##### Information provided #####
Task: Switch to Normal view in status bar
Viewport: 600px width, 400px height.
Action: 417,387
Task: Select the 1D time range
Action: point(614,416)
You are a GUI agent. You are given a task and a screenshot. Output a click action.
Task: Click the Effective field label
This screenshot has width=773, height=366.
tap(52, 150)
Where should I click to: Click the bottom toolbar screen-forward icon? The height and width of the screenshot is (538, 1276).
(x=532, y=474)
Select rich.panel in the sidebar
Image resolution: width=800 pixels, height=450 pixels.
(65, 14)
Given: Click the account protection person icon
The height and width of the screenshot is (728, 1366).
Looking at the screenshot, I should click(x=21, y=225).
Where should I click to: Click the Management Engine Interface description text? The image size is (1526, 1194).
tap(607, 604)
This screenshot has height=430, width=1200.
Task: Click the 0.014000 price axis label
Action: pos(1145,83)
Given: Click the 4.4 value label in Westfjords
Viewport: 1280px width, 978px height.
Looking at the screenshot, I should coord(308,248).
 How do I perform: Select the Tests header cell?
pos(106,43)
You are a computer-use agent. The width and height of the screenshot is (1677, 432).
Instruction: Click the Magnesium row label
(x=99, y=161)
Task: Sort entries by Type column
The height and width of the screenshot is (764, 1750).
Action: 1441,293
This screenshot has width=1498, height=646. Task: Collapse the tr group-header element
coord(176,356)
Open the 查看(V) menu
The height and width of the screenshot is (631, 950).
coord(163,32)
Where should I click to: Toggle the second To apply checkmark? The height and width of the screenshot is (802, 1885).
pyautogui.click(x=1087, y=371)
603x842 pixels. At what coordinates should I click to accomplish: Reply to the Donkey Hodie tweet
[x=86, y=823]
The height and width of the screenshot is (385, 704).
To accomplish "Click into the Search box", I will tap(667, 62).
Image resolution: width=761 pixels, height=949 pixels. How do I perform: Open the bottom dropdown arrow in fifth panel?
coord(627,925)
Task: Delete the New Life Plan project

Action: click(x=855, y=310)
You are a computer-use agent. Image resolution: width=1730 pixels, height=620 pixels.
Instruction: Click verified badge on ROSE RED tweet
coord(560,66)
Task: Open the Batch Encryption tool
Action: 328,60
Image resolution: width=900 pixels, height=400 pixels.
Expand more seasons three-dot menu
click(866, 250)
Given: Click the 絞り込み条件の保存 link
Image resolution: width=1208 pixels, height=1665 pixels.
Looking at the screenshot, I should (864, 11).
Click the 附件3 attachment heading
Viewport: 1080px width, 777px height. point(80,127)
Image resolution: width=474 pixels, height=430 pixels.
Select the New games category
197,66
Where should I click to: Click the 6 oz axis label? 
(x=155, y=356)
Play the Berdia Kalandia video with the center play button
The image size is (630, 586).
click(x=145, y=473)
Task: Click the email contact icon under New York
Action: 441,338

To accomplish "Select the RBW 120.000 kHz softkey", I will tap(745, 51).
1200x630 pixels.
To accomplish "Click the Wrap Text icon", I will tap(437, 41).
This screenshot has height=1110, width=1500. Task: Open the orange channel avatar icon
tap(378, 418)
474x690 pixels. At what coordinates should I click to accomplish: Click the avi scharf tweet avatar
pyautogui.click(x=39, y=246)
#####
### Task directions
Write out only those lines of the entries that lie between the line containing "Select the New games category" and the last line, inclusive, reproducing them exactly.

### Result of the task
Select the New games category
197,66
Where should I click to: Click the 6 oz axis label? 
(x=155, y=356)
Play the Berdia Kalandia video with the center play button
The image size is (630, 586).
click(x=145, y=473)
Task: Click the email contact icon under New York
Action: 441,338

To accomplish "Select the RBW 120.000 kHz softkey", I will tap(745, 51).
1200x630 pixels.
To accomplish "Click the Wrap Text icon", I will tap(437, 41).
This screenshot has height=1110, width=1500. Task: Open the orange channel avatar icon
tap(378, 418)
474x690 pixels. At what coordinates should I click to accomplish: Click the avi scharf tweet avatar
pyautogui.click(x=39, y=246)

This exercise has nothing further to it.